▸ WRITTEN INSTRUCTION:
Gather every line from the items below that contains the word "should", and copy each such line in full.

▸ DATASET RECORDS:

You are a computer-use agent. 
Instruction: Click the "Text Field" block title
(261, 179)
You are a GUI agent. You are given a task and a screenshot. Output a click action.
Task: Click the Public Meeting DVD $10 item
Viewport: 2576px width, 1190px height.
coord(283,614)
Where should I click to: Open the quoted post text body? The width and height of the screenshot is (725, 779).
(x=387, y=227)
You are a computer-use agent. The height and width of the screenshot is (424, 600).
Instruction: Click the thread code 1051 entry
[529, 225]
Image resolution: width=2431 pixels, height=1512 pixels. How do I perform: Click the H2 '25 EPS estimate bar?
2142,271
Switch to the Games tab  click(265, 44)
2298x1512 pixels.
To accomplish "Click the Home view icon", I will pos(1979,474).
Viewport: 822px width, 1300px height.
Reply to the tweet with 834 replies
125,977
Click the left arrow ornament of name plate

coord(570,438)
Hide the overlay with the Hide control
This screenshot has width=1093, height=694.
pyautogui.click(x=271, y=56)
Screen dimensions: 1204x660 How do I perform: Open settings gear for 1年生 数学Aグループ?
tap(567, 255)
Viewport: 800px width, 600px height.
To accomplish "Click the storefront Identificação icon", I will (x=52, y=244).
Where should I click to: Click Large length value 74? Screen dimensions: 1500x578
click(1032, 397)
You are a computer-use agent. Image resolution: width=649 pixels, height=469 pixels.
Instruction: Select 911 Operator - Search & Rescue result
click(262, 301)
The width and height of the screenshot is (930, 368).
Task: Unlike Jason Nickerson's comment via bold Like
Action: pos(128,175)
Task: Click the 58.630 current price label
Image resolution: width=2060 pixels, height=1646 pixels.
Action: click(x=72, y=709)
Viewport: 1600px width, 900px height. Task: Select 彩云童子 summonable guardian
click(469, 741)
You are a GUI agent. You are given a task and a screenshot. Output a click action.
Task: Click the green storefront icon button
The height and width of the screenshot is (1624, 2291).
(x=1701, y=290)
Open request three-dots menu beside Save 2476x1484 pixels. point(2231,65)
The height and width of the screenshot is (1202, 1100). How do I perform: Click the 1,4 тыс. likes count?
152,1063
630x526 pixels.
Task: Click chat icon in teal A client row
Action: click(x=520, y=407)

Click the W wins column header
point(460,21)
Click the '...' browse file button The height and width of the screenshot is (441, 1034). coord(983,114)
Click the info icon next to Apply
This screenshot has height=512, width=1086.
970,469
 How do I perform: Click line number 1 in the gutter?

▸ TASK RESPONSE:
Where should I click to: Open the quoted post text body? The width and height of the screenshot is (725, 779).
Where should I click to: Click Large length value 74? Screen dimensions: 1500x578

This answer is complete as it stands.